Early credit cards in the U.S. were mass-produced and mass mailed unsolicited to bank customers who were thought to be good credit risks. They have been mailed off to unemployables, drunks, narcotics addicts and to compulsive debtors. These mass mailings were known as "drops" in banking terminology, and were outlawed in 1970 due to the financial chaos they caused. However, by the time the law came into effect, approximately 100 million credit cards had been dropped into the U.S. population. After 1970, only credit card applications could be sent unsolicited.

Before the computerization of credit card systems in America, using a credit card to pay at a merchant was significantly more complicated than it is today. Each time a consumer wanted to use a credit card, the merchant would have to call their bank, etc. This system was computerized in 1973 under Visa, allowing transaction time to decrease to less than one minute.

Development outside North America
The fractured nature of the U.S. banking system under the Glass–Steagall Act meant that credit cards became an effective way for those who were traveling around the country to move their credit to places where they could not directly use their banking facilities. There are now countless variations on the basic concept of revolving credit for individuals (as issued by banks and honored by network of financial institutions), including organization-branded credit cards, corporate-user credit cards, store cards and so on.

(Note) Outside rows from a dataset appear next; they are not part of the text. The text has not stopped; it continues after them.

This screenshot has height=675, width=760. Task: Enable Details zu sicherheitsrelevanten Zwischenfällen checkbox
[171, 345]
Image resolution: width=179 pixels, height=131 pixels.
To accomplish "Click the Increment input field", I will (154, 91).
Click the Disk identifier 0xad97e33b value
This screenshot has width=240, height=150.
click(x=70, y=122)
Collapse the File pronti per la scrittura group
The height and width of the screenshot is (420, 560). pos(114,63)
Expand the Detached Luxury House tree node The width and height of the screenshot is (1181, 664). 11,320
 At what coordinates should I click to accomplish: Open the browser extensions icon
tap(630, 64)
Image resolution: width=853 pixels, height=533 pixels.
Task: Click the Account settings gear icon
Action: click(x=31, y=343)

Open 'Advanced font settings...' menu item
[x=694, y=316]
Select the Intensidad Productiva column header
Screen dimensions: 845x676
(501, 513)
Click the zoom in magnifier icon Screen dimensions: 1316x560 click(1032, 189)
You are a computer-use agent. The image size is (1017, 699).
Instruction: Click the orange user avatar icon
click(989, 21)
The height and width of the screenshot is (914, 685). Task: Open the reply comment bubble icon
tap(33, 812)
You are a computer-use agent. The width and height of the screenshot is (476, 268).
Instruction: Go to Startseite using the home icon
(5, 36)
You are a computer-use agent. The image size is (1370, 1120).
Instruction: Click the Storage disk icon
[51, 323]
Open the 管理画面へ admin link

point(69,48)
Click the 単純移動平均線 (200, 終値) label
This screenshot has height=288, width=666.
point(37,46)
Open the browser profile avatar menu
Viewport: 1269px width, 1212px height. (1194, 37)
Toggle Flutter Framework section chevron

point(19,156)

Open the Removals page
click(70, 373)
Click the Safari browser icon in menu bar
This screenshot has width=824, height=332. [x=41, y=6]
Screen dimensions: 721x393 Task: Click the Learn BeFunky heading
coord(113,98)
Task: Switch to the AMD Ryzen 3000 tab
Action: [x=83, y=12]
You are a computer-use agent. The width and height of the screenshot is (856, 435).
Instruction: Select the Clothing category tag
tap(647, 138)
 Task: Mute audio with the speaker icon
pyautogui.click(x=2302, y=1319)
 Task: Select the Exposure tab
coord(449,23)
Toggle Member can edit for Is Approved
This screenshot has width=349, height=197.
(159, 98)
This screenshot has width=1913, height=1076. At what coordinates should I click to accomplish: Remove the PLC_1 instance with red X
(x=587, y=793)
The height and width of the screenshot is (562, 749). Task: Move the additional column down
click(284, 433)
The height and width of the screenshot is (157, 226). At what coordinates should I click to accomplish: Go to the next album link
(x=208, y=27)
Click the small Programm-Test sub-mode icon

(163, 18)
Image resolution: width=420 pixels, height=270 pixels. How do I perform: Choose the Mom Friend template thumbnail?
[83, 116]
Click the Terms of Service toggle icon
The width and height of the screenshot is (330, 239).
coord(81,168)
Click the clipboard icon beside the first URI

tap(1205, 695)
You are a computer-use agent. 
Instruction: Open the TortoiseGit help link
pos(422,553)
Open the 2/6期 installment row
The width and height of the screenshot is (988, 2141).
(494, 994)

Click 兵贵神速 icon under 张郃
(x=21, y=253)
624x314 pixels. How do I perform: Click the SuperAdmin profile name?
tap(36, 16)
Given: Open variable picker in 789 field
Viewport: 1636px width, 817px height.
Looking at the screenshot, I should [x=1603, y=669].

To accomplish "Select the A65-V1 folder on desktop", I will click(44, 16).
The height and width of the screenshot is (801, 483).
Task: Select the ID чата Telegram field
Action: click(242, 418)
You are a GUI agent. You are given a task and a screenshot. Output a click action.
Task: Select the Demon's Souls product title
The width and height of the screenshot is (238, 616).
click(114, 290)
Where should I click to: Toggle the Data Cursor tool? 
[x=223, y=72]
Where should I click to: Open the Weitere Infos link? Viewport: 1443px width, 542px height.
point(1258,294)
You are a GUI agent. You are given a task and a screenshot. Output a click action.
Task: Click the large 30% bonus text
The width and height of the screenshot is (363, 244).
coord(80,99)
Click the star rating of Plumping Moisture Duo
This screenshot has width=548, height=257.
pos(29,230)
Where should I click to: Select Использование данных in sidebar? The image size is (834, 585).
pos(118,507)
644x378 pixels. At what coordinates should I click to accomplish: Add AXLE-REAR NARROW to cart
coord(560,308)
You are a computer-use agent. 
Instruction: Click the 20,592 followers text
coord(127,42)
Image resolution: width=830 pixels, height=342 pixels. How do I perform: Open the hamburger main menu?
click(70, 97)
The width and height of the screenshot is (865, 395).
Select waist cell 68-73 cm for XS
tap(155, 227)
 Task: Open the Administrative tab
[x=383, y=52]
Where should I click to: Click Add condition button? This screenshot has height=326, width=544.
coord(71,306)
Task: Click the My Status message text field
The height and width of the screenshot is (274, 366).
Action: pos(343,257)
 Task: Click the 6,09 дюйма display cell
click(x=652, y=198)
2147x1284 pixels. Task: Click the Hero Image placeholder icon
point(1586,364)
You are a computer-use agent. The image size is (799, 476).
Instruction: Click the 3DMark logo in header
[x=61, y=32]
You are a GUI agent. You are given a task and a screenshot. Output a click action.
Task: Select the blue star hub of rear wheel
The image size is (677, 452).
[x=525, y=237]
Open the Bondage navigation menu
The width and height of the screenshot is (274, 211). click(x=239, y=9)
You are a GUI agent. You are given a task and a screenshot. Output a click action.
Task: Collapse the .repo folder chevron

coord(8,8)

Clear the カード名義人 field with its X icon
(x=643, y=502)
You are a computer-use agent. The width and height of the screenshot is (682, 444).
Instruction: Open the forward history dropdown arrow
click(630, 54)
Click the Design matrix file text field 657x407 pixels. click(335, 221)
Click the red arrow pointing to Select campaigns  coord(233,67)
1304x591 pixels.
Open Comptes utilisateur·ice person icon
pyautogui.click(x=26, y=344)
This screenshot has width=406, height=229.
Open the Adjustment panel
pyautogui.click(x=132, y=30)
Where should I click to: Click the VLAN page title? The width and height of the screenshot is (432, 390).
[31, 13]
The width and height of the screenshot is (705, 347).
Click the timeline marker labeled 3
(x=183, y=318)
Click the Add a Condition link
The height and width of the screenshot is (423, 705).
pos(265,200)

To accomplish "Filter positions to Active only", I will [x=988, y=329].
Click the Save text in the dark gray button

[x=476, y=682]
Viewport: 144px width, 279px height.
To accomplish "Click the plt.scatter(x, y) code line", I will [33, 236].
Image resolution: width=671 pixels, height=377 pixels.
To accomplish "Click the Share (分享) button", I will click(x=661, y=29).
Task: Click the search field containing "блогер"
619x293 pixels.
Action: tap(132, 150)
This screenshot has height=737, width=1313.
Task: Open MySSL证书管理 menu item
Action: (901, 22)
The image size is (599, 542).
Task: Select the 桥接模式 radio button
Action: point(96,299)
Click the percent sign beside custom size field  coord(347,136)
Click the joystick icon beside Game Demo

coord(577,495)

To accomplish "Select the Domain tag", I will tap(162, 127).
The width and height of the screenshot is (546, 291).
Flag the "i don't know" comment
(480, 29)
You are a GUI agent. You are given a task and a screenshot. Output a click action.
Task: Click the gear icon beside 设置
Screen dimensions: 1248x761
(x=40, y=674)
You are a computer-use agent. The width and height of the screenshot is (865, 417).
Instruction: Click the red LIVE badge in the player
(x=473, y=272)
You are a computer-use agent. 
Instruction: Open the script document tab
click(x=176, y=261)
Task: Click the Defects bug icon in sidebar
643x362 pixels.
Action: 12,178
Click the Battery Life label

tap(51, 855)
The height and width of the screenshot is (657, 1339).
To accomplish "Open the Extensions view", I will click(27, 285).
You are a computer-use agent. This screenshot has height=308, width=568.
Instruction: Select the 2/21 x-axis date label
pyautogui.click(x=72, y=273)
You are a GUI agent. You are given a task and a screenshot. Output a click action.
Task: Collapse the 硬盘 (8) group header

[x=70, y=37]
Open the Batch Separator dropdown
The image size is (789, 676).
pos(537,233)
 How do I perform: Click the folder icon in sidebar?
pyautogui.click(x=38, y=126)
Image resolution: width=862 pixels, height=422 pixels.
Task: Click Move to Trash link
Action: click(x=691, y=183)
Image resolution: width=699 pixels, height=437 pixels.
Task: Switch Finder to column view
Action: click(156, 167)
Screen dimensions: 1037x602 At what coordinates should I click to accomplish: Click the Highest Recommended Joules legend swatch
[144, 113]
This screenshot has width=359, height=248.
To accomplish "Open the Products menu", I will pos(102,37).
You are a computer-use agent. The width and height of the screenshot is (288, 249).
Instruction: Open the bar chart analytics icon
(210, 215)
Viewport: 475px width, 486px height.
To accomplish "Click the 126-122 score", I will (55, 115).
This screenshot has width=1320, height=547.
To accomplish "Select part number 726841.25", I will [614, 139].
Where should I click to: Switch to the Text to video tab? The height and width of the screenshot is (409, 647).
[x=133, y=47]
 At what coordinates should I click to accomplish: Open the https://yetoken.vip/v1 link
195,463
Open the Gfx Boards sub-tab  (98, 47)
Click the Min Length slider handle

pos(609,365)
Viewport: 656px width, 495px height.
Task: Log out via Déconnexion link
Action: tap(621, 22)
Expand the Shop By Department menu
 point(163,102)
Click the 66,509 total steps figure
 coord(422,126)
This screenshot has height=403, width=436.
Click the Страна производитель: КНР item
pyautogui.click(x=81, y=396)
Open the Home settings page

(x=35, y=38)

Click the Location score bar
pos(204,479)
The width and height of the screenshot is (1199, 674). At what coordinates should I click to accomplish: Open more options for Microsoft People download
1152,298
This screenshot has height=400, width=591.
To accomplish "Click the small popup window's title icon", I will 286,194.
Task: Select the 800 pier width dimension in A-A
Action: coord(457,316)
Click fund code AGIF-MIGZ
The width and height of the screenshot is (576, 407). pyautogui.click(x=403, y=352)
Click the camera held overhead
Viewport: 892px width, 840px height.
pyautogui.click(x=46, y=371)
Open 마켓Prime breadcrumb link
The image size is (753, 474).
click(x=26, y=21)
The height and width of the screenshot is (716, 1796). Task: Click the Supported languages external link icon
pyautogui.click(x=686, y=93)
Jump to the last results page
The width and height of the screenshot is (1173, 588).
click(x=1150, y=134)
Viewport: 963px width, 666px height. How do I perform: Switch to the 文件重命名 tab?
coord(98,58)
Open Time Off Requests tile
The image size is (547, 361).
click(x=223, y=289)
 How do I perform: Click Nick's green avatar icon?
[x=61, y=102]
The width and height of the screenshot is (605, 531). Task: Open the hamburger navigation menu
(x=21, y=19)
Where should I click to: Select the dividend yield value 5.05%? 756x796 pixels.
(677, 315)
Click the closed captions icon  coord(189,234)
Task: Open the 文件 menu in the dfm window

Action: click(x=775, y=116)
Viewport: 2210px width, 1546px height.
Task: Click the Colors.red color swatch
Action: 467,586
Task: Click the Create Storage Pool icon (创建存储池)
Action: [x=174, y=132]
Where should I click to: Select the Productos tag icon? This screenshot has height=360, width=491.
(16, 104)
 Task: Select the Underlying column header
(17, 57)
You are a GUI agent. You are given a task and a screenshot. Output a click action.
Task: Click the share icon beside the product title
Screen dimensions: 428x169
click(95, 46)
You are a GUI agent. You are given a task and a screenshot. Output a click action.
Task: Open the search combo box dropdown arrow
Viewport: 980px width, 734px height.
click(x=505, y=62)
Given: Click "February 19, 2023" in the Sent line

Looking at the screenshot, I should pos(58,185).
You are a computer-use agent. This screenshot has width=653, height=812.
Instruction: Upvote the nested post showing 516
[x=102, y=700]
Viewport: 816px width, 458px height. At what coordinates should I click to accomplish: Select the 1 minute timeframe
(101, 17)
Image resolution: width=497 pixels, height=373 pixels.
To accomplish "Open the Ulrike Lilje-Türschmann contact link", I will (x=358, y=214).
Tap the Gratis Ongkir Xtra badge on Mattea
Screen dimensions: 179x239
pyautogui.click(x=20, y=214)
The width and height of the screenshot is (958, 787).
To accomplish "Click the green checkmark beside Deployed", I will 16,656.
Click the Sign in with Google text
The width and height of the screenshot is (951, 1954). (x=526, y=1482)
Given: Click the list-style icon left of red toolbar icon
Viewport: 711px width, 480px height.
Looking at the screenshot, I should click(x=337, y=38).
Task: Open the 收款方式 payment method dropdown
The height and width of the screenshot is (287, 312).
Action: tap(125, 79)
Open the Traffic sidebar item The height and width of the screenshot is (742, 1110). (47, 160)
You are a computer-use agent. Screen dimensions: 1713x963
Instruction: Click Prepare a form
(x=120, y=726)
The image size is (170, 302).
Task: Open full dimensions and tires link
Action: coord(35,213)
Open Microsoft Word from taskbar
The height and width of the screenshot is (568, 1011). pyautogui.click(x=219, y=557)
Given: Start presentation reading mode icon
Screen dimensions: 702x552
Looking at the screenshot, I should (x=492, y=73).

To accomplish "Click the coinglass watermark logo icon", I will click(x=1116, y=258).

Although credit cards reached very high adoption levels in the US, Canada and the UK during the latter 20th century, many cultures were more cash-oriented or developed alternative forms of cashless payments, such as Carte bleue or the Eurocard (Germany, France, Switzerland, and others). In these places, adoption of credit cards was initially much slower. Due to strict regulations regarding bank overdrafts, some countries, France in particular, were much quicker to develop and adopt chip-based credit cards which are seen as major anti-fraud credit devices. In some countries, acceptance still remains low as use of a credit card system depends on the banking system of each country; while in others, a country sometimes had to develop its own credit card network, e.g. UK's Barclaycard and Australia's Bankcard. Japan remains a very cash-oriented society, with credit card adoption being limited mainly to the largest of merchants; although stored value cards (such as telephone cards) are used as alternative currencies, the trend is toward RFID-based systems inside cards, cellphones, and other objects.